▶ YOUR INSTRUCTIONS:
Line by line, print the records exactly.

Stored items

______

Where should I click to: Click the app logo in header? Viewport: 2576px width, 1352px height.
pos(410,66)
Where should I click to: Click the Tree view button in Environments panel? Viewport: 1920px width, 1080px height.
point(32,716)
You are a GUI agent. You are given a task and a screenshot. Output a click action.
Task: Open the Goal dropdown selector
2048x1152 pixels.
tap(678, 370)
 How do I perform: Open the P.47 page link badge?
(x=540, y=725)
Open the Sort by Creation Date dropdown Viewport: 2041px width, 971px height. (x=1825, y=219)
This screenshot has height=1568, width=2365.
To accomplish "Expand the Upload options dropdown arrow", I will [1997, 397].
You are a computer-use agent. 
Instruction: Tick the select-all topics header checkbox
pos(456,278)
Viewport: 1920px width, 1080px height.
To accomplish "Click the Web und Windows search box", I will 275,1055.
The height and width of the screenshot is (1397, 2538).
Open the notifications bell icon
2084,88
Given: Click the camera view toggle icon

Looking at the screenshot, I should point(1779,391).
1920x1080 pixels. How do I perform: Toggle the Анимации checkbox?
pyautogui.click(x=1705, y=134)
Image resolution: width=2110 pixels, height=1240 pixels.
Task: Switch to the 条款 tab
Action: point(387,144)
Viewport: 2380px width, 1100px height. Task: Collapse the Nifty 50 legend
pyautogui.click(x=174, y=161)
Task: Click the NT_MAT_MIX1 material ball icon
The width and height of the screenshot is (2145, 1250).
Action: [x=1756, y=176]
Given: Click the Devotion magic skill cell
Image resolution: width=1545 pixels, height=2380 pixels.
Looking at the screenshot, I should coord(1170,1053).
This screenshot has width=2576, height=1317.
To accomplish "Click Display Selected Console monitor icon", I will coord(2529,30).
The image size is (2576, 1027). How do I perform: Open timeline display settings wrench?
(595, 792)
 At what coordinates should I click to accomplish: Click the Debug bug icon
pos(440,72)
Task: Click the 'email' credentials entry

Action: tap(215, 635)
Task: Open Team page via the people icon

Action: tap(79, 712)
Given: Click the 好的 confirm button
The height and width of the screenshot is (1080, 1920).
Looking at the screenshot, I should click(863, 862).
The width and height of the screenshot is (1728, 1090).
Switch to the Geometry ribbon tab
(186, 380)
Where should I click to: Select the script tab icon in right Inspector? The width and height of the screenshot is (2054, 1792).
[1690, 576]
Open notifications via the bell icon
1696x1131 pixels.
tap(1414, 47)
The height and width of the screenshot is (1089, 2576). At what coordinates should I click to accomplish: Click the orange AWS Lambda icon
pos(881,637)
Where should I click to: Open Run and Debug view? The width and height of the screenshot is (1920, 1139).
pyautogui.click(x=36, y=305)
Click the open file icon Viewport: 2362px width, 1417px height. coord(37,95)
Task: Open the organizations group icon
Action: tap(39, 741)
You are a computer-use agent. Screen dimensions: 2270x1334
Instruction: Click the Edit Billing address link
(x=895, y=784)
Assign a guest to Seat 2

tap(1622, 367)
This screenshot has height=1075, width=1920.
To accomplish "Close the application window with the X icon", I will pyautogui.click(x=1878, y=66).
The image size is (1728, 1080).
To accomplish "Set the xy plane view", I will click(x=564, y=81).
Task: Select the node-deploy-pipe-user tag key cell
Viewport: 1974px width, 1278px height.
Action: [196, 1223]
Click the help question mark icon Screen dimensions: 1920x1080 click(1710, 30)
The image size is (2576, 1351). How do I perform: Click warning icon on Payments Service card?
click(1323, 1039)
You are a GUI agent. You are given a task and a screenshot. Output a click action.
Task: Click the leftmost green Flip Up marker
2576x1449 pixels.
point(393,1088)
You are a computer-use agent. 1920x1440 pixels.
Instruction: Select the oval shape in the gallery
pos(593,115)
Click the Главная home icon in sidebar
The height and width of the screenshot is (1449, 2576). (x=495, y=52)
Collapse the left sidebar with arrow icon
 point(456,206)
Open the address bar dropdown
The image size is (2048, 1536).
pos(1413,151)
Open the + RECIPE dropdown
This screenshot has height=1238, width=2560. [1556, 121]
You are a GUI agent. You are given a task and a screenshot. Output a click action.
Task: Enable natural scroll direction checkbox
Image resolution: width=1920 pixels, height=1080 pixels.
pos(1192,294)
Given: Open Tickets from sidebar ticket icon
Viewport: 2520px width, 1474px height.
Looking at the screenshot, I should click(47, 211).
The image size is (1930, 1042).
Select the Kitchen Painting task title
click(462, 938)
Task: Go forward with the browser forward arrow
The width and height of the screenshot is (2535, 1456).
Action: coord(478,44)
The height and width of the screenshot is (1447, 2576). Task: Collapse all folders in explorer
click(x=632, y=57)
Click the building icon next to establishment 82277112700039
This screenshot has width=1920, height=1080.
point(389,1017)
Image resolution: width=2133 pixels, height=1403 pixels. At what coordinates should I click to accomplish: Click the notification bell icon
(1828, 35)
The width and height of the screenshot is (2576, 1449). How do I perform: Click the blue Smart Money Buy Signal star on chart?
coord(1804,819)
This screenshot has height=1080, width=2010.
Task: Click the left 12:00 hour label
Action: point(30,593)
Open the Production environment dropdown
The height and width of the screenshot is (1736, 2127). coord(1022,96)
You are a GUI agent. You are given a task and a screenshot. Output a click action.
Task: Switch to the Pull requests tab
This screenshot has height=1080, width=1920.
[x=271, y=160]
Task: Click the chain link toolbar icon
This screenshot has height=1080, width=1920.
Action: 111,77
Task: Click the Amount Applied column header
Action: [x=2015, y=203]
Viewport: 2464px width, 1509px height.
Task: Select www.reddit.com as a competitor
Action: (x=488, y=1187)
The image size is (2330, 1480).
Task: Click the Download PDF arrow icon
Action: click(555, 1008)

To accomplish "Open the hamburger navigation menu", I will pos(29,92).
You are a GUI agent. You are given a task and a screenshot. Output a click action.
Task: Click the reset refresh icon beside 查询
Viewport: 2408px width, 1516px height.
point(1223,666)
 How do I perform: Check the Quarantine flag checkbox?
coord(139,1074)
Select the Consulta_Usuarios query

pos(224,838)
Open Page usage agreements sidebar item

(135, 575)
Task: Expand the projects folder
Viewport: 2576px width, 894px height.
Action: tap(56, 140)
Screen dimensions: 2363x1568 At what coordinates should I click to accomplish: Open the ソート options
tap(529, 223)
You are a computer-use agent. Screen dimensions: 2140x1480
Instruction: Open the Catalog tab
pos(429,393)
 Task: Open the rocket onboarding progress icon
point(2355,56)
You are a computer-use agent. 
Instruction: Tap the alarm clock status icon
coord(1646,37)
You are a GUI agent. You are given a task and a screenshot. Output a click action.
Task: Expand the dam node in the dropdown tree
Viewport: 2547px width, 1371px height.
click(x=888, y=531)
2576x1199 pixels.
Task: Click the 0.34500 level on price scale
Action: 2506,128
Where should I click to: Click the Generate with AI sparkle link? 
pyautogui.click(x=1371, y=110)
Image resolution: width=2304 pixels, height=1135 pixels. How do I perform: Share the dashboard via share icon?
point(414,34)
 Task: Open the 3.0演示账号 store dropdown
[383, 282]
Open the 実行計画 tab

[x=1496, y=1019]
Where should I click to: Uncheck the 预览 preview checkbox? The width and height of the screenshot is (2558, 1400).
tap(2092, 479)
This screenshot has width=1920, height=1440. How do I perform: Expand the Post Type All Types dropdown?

______

▶ RESULT OF THIS TASK:
Where should I click to: Click the app logo in header? Viewport: 2576px width, 1352px height.
pos(410,66)
Where should I click to: Click the Tree view button in Environments panel? Viewport: 1920px width, 1080px height.
point(32,716)
You are a GUI agent. You are given a task and a screenshot. Output a click action.
Task: Open the Goal dropdown selector
2048x1152 pixels.
tap(678, 370)
 How do I perform: Open the P.47 page link badge?
(x=540, y=725)
Open the Sort by Creation Date dropdown Viewport: 2041px width, 971px height. (x=1825, y=219)
This screenshot has height=1568, width=2365.
To accomplish "Expand the Upload options dropdown arrow", I will [1997, 397].
You are a computer-use agent. 
Instruction: Tick the select-all topics header checkbox
pos(456,278)
Viewport: 1920px width, 1080px height.
To accomplish "Click the Web und Windows search box", I will 275,1055.
The height and width of the screenshot is (1397, 2538).
Open the notifications bell icon
2084,88
Given: Click the camera view toggle icon

Looking at the screenshot, I should point(1779,391).
1920x1080 pixels. How do I perform: Toggle the Анимации checkbox?
pyautogui.click(x=1705, y=134)
Image resolution: width=2110 pixels, height=1240 pixels.
Task: Switch to the 条款 tab
Action: point(387,144)
Viewport: 2380px width, 1100px height. Task: Collapse the Nifty 50 legend
pyautogui.click(x=174, y=161)
Task: Click the NT_MAT_MIX1 material ball icon
The width and height of the screenshot is (2145, 1250).
Action: [x=1756, y=176]
Given: Click the Devotion magic skill cell
Image resolution: width=1545 pixels, height=2380 pixels.
Looking at the screenshot, I should coord(1170,1053).
This screenshot has width=2576, height=1317.
To accomplish "Click Display Selected Console monitor icon", I will coord(2529,30).
The image size is (2576, 1027). How do I perform: Open timeline display settings wrench?
(595, 792)
 At what coordinates should I click to accomplish: Click the Debug bug icon
pos(440,72)
Task: Click the 'email' credentials entry

Action: tap(215, 635)
Task: Open Team page via the people icon

Action: tap(79, 712)
Given: Click the 好的 confirm button
The height and width of the screenshot is (1080, 1920).
Looking at the screenshot, I should click(863, 862).
The width and height of the screenshot is (1728, 1090).
Switch to the Geometry ribbon tab
(186, 380)
Where should I click to: Select the script tab icon in right Inspector? The width and height of the screenshot is (2054, 1792).
[1690, 576]
Open notifications via the bell icon
1696x1131 pixels.
tap(1414, 47)
The height and width of the screenshot is (1089, 2576). At what coordinates should I click to accomplish: Click the orange AWS Lambda icon
pos(881,637)
Where should I click to: Open Run and Debug view? The width and height of the screenshot is (1920, 1139).
pyautogui.click(x=36, y=305)
Click the open file icon Viewport: 2362px width, 1417px height. coord(37,95)
Task: Open the organizations group icon
Action: tap(39, 741)
You are a computer-use agent. Screen dimensions: 2270x1334
Instruction: Click the Edit Billing address link
(x=895, y=784)
Assign a guest to Seat 2

tap(1622, 367)
This screenshot has height=1075, width=1920.
To accomplish "Close the application window with the X icon", I will pyautogui.click(x=1878, y=66).
The image size is (1728, 1080).
To accomplish "Set the xy plane view", I will click(x=564, y=81).
Task: Select the node-deploy-pipe-user tag key cell
Viewport: 1974px width, 1278px height.
Action: [196, 1223]
Click the help question mark icon Screen dimensions: 1920x1080 click(1710, 30)
The image size is (2576, 1351). How do I perform: Click warning icon on Payments Service card?
click(1323, 1039)
You are a GUI agent. You are given a task and a screenshot. Output a click action.
Task: Click the leftmost green Flip Up marker
2576x1449 pixels.
point(393,1088)
You are a computer-use agent. 1920x1440 pixels.
Instruction: Select the oval shape in the gallery
pos(593,115)
Click the Главная home icon in sidebar
The height and width of the screenshot is (1449, 2576). (x=495, y=52)
Collapse the left sidebar with arrow icon
 point(456,206)
Open the address bar dropdown
The image size is (2048, 1536).
pos(1413,151)
Open the + RECIPE dropdown
This screenshot has height=1238, width=2560. [1556, 121]
You are a GUI agent. You are given a task and a screenshot. Output a click action.
Task: Enable natural scroll direction checkbox
Image resolution: width=1920 pixels, height=1080 pixels.
pos(1192,294)
Given: Open Tickets from sidebar ticket icon
Viewport: 2520px width, 1474px height.
Looking at the screenshot, I should click(47, 211).
The image size is (1930, 1042).
Select the Kitchen Painting task title
click(462, 938)
Task: Go forward with the browser forward arrow
The width and height of the screenshot is (2535, 1456).
Action: coord(478,44)
The height and width of the screenshot is (1447, 2576). Task: Collapse all folders in explorer
click(x=632, y=57)
Click the building icon next to establishment 82277112700039
This screenshot has width=1920, height=1080.
point(389,1017)
Image resolution: width=2133 pixels, height=1403 pixels. At what coordinates should I click to accomplish: Click the notification bell icon
(1828, 35)
The width and height of the screenshot is (2576, 1449). How do I perform: Click the blue Smart Money Buy Signal star on chart?
coord(1804,819)
This screenshot has height=1080, width=2010.
Task: Click the left 12:00 hour label
Action: point(30,593)
Open the Production environment dropdown
The height and width of the screenshot is (1736, 2127). coord(1022,96)
You are a GUI agent. You are given a task and a screenshot. Output a click action.
Task: Switch to the Pull requests tab
This screenshot has height=1080, width=1920.
[x=271, y=160]
Task: Click the chain link toolbar icon
This screenshot has height=1080, width=1920.
Action: 111,77
Task: Click the Amount Applied column header
Action: [x=2015, y=203]
Viewport: 2464px width, 1509px height.
Task: Select www.reddit.com as a competitor
Action: (x=488, y=1187)
The image size is (2330, 1480).
Task: Click the Download PDF arrow icon
Action: click(555, 1008)

To accomplish "Open the hamburger navigation menu", I will pos(29,92).
You are a GUI agent. You are given a task and a screenshot. Output a click action.
Task: Click the reset refresh icon beside 查询
Viewport: 2408px width, 1516px height.
point(1223,666)
 How do I perform: Check the Quarantine flag checkbox?
coord(139,1074)
Select the Consulta_Usuarios query

pos(224,838)
Open Page usage agreements sidebar item

(135, 575)
Task: Expand the projects folder
Viewport: 2576px width, 894px height.
Action: tap(56, 140)
Screen dimensions: 2363x1568 At what coordinates should I click to accomplish: Open the ソート options
tap(529, 223)
You are a computer-use agent. Screen dimensions: 2140x1480
Instruction: Open the Catalog tab
pos(429,393)
 Task: Open the rocket onboarding progress icon
point(2355,56)
You are a computer-use agent. 
Instruction: Tap the alarm clock status icon
coord(1646,37)
You are a GUI agent. You are given a task and a screenshot. Output a click action.
Task: Expand the dam node in the dropdown tree
Viewport: 2547px width, 1371px height.
click(x=888, y=531)
2576x1199 pixels.
Task: Click the 0.34500 level on price scale
Action: 2506,128
Where should I click to: Click the Generate with AI sparkle link? 
pyautogui.click(x=1371, y=110)
Image resolution: width=2304 pixels, height=1135 pixels. How do I perform: Share the dashboard via share icon?
point(414,34)
 Task: Open the 3.0演示账号 store dropdown
[383, 282]
Open the 実行計画 tab

[x=1496, y=1019]
Where should I click to: Uncheck the 预览 preview checkbox? The width and height of the screenshot is (2558, 1400).
tap(2092, 479)
This screenshot has width=1920, height=1440. How do I perform: Expand the Post Type All Types dropdown?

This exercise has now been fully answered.